Has anyone ever proposed that because the purpose of the malpractice cap is to keep medical malpractice premiums for doctors in check, we should exempt from the cap Maryland doctors making over $300,000 a year? This would go over like a lead balloon to the folks at MedChi and it would underscore that this is not about Maryland lawyers against Maryland doctors, but it is about Maryland patients and Maryland juries against Maryland doctors.

Again, I ardently oppose medical malpractice damages caps in Maryland and support the efforts being made in the Maryland General Assembly to roll back the new malpractice cap that the Maryland legislature was tricked into buying into in 2005. One can make reasonable arguments supported by facts opposing my view, but no one is doing this in the Baltimore Sun.
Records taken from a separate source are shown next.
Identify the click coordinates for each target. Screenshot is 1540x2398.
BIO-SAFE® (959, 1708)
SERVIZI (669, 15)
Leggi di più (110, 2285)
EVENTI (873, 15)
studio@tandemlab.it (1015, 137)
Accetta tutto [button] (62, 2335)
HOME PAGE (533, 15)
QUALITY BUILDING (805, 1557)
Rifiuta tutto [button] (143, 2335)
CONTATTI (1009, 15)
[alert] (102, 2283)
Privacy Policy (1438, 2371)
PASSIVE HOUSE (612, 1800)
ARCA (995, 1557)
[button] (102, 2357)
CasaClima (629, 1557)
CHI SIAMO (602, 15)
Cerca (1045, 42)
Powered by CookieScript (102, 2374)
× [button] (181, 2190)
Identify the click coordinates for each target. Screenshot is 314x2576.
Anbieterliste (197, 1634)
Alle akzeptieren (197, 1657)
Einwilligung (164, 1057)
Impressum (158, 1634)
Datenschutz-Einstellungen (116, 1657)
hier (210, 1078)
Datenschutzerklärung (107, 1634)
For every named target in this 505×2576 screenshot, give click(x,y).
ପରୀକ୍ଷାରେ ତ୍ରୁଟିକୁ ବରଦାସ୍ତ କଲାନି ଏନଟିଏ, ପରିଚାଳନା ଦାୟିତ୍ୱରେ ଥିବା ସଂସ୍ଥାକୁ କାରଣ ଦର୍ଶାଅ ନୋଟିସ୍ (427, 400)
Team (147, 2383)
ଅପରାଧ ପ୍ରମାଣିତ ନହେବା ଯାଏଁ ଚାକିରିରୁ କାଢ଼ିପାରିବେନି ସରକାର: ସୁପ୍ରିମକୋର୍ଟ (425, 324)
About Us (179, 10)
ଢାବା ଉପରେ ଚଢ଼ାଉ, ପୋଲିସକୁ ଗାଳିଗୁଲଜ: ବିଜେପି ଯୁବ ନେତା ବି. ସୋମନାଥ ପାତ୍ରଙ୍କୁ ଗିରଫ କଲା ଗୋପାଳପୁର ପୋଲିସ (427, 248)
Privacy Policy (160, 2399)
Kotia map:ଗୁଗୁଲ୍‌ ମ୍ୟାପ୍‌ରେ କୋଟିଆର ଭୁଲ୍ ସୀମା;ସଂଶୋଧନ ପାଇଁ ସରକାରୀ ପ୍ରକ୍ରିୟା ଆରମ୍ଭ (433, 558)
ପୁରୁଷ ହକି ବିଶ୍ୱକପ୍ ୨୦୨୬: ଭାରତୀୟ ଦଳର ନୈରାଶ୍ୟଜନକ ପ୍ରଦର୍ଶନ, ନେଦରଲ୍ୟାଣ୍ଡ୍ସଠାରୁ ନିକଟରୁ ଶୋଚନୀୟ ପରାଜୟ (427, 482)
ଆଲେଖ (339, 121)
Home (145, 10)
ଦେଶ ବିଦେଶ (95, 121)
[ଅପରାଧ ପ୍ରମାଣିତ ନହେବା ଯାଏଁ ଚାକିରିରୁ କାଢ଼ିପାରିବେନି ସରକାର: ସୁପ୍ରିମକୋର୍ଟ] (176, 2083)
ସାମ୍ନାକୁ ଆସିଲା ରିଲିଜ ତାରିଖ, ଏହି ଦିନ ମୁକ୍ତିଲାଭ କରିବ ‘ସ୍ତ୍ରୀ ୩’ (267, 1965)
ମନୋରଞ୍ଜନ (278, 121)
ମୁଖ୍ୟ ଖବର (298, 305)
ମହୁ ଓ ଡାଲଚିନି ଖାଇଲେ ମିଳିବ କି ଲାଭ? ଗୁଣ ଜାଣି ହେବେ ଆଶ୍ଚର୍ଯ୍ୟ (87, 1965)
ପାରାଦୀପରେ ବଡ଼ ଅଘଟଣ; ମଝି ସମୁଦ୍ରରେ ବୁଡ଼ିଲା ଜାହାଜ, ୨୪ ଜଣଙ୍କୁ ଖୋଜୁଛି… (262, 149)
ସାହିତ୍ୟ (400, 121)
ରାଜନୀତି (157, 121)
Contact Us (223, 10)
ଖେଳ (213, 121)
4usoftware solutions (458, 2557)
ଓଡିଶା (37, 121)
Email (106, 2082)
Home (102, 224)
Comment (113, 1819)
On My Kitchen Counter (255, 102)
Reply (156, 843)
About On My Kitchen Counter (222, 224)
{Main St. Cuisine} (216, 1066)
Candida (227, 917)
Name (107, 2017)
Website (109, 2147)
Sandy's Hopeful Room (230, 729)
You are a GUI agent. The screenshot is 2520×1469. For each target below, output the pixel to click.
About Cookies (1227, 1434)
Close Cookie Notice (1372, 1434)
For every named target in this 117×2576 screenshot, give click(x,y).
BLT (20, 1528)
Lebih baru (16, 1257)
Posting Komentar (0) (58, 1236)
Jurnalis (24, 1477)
Instead, we just get a spate of anti-medical malpractice lawyer diatribes that ignore the substantive issues.

  • Malpractice rates have been flat since this post.  Maybe in 2020, the tide is turning where there is finally a rise in rates.  Honestly, is it about time, they have been far below the inflation rate.  But the evidence of rising rates is still scant.
  • Insane editorials in the Baltimore Sun did not stop in 2009.  Here is one from 2018.  He proposes doing away with the 7th Amendment.  I now retire the author is now after pursuing a career in, ah, humanitarian endeavors. So he is all dialed in to tell parents that if their child has a lifelong injury because of an incompetent doctor, they should just chill out.